I've also used the light for various odd uses around my home throughout this portion of the test.

PERFORMANCE IN THE FIELD

Gizmo 8My opinion of the Gizmo has changed little over this phase of the report. The lamp is lightweight; works well in damp and even wet conditions and doesn't burn through batteries. Before I went on a solo outing in mid-July I did finally change the batteries for the first time. I did so less out of a dire need, but more so in the interest of safety preparedness. I will reiterate that after receiving the headlamp I decided to replace the alkaline batteries that accompanied it with a set of lithium batteries. I did so because the latter are lighter in weight and generally last longer than alkalines. Although replacing the batteries wasn't completely necessary I did immediately notice it cast a stronger and farther beam.
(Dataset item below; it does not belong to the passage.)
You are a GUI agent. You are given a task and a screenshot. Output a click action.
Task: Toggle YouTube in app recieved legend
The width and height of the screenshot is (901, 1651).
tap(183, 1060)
Since the old batteries were not exhausted, I decided to test the four hour automatic shut off feature that Black Diamond boasts after I returned from my outing. I set a timer, sat it in a closet and left. I checked on it several times to verify the batteries hadn't died, and returned in time to find within just a few minutes of the four hour mark it did turn itself off.
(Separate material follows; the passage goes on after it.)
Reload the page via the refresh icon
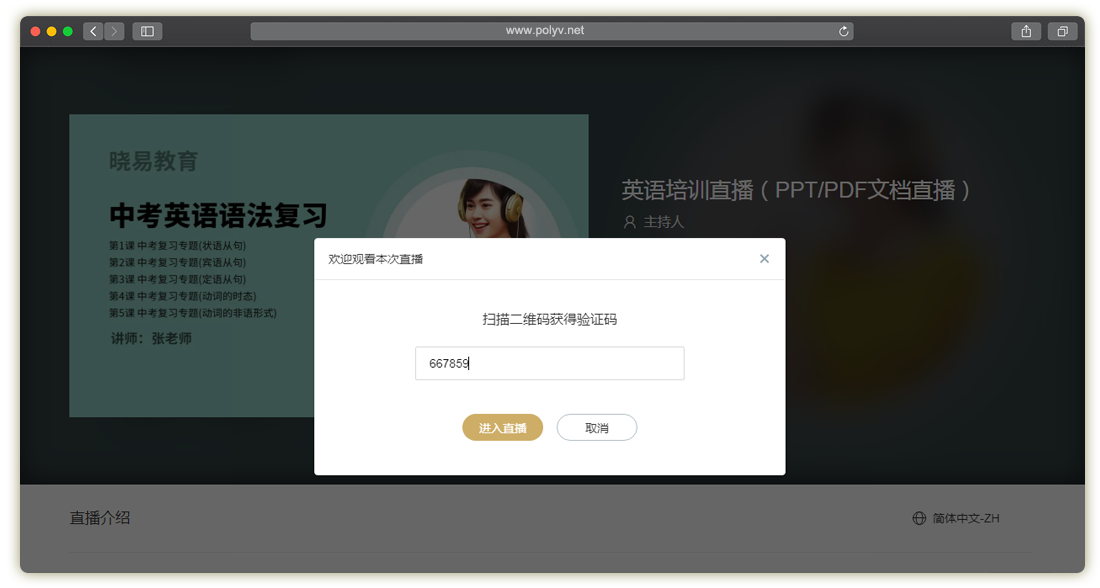The image size is (1100, 588). click(x=844, y=31)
I went frog gigging one summer evening and I was so excited to try this tiny little headlamp, as we had always used a mammoth 12 volt flashlight that weighed a ton when I was a boy. Unfortunately as the sun set and I waded up the creek I quickly learned my light was quite worthless for this type of event. The amount of light that was cast or the distance of the beam was not the issue. The problem lay in the fact that frogs' eyes never reflected when the light was cast on them. In using this lamp, I would only happen upon them by chance or seeing the white underbellies of the animals. I quickly came to a novice conclusion that it was the LED lights not creating a strong reflection. Fortunately we had an old style incandescent light that easily did the trick. When I exited the creek and actually had an opportunity to use the light, I decided to teach my niece the beauty of nature by allowing our eyes adjust to the evening and walking home with nothing more than star and moonlight. I quickly did some research on LED vs. incandescent lighting for use in spotlighting. I never found a definitive answer, but there is conventional wisdom that LED doesn't work well for frog gigging. This lack of performance doesn't cause me to have less of an opinion concerning the Gizmo, but initiates questions concerning LEDs in general for certain unorthodox field uses.
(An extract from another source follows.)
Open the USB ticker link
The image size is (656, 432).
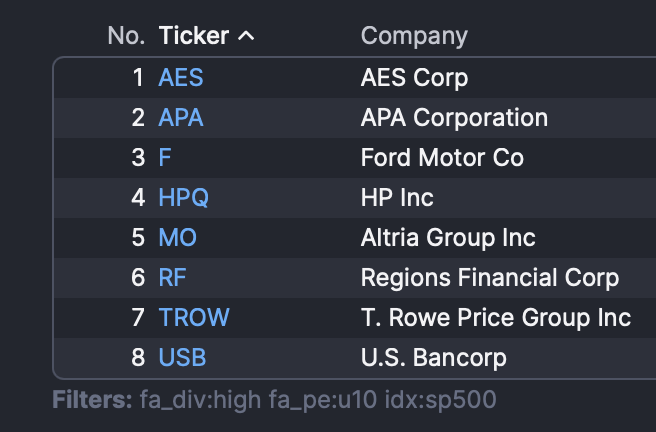(x=183, y=357)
Concerning other intermittent use: it seems like I constantly have to crawl behind some audio/video component in the house to reset some cable interference or the like. Gone are the days of clinching a Maglite between my teeth or attempting to hold a flashlight in one hand and inevitably busting my knuckles on the other one. Nearly all minor home or car repair in which a light is needed is now accompanied by a headlamp, and the Gizmo performed exceedingly well in my opinion. Overall the light has held up extremely well. The elastic headband shows no signs of stretching or wear. Moist conditions have not caused corrosion or failure. It looks as if it were new.

Gizmo 9

SUMMARY


In summary, I'm quite happy with Gizmo. It's shown minimal signs of wear and has held up well in damp and wet conditions. The lightweight nature of the lamp and the acceptable light beam ensures that it will be my primary headlamp for backpacking when extended night use outside camp is not expected. If I plan some serious night hiking outside the normal confines of a campsite I may consider using a more powerful headlamp.

Throughout the entire test phase I kept the light in my nightstand as both an emergency light source, and for other odd home use. Now the series is complete, I've moved it to my gear cabinet to ensure I don't overlook it as my primary headlamp for future backcountry outings.

This concludes my review on the Black Diamond Gizmo headlamp. Thanks to Black Diamond Equipment and BackpackGearTest for the opportunity to test this product.